We perform "an independent constitutional appraisal" because "[a] trial court cannot, in the exercise of its discretionary power, infringe upon constitutional rights enjoyed by the parties." Braun v. Headley, 131 Md. App. 588, 596 (2000). The "constitutional right to travel from one State to another is firmly embedded in our jurisprudence." Id. at 600 (citing Saenz v. Roe, 526 U.S. 489, 498 (1999)). But we bear in mind that "the right to travel is qualified, and must be subject to the state's compelling interest in protecting the best interests of the child by application of the best interests standard." Braun, 131 Md. App. at 602-03. As we have said in this context, "there are no absolutes other than the best interests of the child." Id. at 609 (cleaned up).
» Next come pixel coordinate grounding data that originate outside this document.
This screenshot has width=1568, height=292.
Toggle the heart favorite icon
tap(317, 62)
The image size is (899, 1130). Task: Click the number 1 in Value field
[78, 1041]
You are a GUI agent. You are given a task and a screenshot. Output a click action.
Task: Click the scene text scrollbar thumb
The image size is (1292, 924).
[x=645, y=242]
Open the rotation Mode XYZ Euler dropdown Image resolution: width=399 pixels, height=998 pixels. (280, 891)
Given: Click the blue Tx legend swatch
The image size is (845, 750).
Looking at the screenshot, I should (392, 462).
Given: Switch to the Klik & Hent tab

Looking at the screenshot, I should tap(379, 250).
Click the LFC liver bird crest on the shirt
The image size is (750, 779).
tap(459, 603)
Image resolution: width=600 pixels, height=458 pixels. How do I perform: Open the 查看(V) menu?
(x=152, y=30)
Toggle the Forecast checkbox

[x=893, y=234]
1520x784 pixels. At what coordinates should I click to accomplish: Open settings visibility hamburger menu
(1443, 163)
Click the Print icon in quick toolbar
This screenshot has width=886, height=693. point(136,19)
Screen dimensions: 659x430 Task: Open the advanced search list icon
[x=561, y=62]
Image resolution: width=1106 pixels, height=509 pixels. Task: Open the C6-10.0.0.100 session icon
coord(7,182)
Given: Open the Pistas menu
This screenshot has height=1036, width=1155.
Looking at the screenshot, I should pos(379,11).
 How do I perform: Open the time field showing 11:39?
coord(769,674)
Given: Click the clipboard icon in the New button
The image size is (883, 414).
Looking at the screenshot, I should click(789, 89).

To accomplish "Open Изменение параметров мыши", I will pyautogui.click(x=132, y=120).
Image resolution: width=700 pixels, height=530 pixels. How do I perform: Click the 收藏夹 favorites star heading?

Domingues v. Johnson, 323 Md. 486, 501 (1991) stressed the fact-specific considerations for all custody cases:

[T]he . . . difficulty of the decision-making process in custody cases flows in large part from the uniqueness of each case, the extraordinarily broad spectrum of facts that may have to be considered in any given case, and the inherent difficulty of formulating bright-line rules of universal applicability in this area of the law.
As the Court of Appeals explained, "[t]he view that a court takes toward relocation may reflect an underlying philosophy of whether the interest of the child is best served by the certainty and stability of a primary caretaker, or by ensuring significant day-to-day contact with both parents." Id. In that same vein, when "both parents are interested, and are actively involved with the life of a child on a continuing basis, a move of any substantial distance may upset a very desirable environment, and may not be in the best interest of the child." Id. at 502. The Domingues court quoted Professor Paula Raines, who wrote that "moving children away from one parent, after a successful joint custody arrangement has been instituted, is rarely in a child's best interest." Id. (quoting Paula Raines, Joint Custody and the Right to Travel: Legal and Psychological Implications, 24 J. Fam. L. 625, 630 (1985-86)).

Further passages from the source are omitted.